Uma região, refém da violência, precisa de uma obra de teatro que a reforce?
 

A veiculação da notícia pelo jornal Valor Econômico, em 03/05/2013, no suplemento de cultura Eu & Fim de Semana, da encenação da peça Tudo ou Nada, baseada no livro homônimo de Luiz Eduardo Soares, que trata da prisão de um brasileiro, em terras estrangeiras, por associação ao tráfico internacional, por estar envolvido com o transporte de duas toneladas de cocaína,  terá Guti Fraga (Nós do Morro) no papel do traficante  e na direção do espetáculo Marcus Vinicius Faustini. A obra, levada para  região, suscita reflexão.

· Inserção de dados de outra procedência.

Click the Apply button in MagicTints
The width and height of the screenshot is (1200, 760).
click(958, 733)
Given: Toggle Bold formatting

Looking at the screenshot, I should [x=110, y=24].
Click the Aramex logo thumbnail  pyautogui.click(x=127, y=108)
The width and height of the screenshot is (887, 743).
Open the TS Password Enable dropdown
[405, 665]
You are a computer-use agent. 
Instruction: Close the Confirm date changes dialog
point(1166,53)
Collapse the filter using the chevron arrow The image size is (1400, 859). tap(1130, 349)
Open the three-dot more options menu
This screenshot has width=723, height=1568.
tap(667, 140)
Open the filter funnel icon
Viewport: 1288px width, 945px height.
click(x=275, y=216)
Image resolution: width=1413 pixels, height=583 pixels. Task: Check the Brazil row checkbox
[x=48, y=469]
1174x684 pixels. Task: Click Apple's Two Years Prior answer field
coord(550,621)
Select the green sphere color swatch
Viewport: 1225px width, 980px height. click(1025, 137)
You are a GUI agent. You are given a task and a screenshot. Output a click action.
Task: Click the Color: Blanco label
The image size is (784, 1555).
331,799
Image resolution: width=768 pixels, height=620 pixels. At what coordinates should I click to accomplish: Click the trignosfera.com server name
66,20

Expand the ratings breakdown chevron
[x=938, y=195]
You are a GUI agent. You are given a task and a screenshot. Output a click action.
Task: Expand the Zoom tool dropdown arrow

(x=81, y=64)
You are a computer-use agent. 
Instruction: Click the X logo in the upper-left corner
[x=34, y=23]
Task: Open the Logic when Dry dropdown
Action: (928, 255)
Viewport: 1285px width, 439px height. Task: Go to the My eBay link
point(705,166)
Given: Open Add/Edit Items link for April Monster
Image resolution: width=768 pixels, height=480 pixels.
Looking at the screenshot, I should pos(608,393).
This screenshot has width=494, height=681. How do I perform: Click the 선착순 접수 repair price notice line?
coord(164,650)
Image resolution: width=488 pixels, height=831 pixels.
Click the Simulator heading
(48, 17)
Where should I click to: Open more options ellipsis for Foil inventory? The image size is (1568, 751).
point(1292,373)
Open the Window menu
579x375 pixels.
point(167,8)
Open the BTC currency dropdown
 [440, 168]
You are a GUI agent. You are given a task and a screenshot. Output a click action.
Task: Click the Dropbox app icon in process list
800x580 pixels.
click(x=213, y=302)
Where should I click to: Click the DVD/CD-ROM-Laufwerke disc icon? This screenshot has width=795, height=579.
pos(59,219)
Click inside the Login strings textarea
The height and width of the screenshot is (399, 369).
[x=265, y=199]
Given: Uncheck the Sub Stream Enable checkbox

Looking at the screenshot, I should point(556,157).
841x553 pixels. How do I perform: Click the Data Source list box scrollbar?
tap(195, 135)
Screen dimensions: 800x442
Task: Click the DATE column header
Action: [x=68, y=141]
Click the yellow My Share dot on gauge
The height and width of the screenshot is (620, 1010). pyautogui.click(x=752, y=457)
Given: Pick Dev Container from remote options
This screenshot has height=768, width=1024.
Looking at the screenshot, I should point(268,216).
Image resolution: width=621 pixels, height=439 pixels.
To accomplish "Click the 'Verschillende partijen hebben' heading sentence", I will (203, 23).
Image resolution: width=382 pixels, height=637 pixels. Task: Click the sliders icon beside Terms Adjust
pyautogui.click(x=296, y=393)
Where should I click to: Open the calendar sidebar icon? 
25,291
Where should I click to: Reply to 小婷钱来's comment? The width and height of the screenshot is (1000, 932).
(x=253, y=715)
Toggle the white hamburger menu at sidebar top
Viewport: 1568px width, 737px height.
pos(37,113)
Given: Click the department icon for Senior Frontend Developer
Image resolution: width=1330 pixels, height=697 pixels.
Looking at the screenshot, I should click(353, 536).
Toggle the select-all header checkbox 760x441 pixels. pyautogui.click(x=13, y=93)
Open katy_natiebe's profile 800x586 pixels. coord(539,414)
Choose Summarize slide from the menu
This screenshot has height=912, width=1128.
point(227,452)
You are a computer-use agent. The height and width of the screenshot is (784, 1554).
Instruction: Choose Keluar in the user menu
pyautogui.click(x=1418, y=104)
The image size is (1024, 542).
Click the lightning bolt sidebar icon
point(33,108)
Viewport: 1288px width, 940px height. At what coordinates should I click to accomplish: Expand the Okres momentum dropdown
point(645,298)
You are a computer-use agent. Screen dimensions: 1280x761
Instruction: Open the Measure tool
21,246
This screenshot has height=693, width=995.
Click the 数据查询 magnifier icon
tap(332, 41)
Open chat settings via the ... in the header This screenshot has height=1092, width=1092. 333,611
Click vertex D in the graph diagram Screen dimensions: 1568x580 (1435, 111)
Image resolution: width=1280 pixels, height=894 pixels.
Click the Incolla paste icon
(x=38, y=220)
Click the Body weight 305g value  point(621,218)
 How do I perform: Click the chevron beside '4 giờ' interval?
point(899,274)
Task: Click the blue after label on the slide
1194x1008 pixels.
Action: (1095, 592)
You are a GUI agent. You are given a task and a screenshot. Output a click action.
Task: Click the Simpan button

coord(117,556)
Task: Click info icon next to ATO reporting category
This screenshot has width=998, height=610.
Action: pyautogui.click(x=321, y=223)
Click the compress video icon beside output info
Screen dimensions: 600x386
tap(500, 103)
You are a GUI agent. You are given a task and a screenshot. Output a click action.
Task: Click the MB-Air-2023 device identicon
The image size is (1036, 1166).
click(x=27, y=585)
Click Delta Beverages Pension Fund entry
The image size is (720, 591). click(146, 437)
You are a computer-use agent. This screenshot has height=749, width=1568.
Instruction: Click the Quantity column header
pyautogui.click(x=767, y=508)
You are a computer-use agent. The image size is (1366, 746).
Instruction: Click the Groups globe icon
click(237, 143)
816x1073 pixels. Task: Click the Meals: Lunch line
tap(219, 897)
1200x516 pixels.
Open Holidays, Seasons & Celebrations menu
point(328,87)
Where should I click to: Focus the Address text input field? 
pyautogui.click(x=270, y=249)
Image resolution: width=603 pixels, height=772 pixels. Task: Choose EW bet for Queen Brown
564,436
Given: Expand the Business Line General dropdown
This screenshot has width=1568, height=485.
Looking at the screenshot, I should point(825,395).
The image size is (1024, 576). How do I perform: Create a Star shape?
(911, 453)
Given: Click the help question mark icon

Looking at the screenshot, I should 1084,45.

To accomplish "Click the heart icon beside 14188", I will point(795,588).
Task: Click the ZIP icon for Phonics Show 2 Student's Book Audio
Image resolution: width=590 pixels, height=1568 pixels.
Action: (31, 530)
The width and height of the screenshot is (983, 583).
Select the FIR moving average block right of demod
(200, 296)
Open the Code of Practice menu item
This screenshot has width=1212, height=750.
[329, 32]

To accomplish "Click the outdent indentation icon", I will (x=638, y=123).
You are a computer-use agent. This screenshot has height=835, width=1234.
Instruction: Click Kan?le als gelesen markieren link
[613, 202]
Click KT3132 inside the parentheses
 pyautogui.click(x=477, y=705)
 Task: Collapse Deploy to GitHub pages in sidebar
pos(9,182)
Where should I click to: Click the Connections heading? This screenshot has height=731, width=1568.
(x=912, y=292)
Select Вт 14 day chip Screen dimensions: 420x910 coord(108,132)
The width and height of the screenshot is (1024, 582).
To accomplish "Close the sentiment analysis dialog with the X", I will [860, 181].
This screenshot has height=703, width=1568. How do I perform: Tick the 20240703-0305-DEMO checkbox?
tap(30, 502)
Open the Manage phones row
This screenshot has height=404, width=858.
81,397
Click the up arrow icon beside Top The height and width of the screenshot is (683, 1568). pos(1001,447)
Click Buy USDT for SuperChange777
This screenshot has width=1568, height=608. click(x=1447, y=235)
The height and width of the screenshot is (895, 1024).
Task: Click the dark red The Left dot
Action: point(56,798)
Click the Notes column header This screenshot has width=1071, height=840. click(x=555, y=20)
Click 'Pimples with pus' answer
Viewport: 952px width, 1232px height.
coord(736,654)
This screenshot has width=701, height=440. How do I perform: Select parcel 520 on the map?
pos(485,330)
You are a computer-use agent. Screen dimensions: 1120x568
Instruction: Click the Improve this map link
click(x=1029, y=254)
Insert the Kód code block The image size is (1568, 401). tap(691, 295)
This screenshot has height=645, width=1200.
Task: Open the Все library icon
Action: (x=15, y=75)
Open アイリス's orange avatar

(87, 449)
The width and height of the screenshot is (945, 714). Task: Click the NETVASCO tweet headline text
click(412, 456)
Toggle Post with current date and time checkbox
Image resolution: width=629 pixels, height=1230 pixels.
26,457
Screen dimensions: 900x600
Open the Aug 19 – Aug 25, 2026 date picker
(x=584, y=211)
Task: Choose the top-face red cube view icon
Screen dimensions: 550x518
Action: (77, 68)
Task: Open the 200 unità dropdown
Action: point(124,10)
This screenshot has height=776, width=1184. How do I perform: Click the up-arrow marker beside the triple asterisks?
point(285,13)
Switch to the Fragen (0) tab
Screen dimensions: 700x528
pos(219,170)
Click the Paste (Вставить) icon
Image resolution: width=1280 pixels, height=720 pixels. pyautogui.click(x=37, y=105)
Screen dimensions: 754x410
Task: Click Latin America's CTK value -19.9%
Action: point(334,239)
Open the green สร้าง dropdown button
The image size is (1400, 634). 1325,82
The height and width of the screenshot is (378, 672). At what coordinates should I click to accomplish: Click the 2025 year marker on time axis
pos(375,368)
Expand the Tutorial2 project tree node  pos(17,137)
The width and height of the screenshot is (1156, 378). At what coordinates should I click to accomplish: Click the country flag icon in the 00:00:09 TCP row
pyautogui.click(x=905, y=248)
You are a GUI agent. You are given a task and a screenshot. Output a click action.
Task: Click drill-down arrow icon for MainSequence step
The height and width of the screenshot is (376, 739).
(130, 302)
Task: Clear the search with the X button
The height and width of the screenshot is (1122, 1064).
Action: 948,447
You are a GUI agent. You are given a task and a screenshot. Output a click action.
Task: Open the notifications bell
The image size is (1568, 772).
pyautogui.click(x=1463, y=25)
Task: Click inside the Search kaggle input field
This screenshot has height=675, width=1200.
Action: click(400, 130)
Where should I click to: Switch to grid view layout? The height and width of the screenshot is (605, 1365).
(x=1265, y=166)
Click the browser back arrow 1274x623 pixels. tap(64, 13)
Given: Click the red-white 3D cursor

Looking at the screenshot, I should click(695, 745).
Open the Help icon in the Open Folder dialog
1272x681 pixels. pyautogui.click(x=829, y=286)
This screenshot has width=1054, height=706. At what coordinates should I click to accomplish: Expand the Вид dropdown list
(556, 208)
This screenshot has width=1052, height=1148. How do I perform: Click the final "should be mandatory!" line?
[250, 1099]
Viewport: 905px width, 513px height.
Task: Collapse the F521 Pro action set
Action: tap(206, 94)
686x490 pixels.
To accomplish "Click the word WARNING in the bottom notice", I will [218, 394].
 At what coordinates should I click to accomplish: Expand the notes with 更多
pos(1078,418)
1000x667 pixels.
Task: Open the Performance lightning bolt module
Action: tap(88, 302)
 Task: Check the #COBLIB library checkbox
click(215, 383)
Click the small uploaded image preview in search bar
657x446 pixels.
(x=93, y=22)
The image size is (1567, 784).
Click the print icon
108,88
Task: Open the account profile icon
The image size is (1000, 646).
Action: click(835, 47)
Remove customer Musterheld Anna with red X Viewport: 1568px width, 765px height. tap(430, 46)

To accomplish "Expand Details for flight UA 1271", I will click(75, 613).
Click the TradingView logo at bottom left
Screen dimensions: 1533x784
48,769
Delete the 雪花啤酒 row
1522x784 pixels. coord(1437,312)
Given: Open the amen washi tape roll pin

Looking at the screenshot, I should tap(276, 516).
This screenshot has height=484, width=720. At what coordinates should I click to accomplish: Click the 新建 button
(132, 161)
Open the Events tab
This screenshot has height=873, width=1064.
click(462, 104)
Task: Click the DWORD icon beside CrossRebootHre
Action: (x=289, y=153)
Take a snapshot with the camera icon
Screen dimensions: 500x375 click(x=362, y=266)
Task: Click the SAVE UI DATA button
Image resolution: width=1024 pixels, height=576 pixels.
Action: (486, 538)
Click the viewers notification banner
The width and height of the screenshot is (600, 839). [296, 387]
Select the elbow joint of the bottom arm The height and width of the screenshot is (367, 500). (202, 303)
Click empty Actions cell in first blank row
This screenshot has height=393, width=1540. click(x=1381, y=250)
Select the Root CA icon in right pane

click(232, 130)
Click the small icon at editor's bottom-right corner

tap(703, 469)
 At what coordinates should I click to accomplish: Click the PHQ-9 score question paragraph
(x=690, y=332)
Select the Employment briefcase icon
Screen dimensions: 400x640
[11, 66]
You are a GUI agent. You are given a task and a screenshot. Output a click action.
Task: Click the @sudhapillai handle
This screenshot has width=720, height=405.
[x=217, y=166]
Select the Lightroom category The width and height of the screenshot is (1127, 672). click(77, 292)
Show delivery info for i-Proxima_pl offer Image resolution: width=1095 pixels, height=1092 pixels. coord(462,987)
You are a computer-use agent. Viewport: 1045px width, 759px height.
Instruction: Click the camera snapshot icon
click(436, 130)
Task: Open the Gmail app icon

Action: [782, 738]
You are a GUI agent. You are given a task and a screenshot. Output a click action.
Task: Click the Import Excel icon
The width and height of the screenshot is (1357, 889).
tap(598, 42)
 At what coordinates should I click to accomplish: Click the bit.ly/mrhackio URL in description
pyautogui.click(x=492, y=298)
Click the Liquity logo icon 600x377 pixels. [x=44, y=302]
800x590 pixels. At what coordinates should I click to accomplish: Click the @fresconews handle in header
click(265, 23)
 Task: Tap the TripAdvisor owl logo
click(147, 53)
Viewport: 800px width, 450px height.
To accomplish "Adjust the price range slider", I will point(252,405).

O bairro da Pavuna, Zona Norte do Rio de Janeiro, cercado por inúmeros morros como Pedreira, Lagartixa e Chapadão, refém diário da violência, não se encontra na agenda de turismo da cidade, portanto o que acontece em suas adjacências pouco importa ao noticiário da cidade. Segue convivendo com a violência cotidianamente. Se os distúrbios ocasionados pelo Chapadão tivessem reflexos em áreas nobres da cidade como Ipanema logo o Estado iria impor as suas leis: porque onde turista pisa não pode haver sujeira. Entretanto, o Quitanda não fica em Copacabana e a Cancela não está no Jardim de Allah.

Uma região, refém da violência, precisa de uma obra de teatro que a reforce? Guti Fraga, no boxe do jornal, exalta que o interesse no traficante reside na compreensão de sua mente. O que pode torná-lo diferente dos banqueiros inescrupulosos do país que ambicionam apenas o lucro? Tanto os traficantes quanto os banqueiros não estão inscritos na realidade neoliberal? Na conquista de mercado? Interrompida apenas pelo tácito acordo entre o governo que, em suas ocupações, avisa ao traficante para que ele se transfira para as regiões como a Baixada Fluminense, a Zona Oeste entre outras, escondendo a sujeira debaixo do tapete? Por que os prefeitos das regiões afetadas pela re/encenação dos antigos DPO’s não convocam uma coletiva de imprensa para a denúncia de exportação da marginalidade? Fala Vila Rute, São João de Meriti!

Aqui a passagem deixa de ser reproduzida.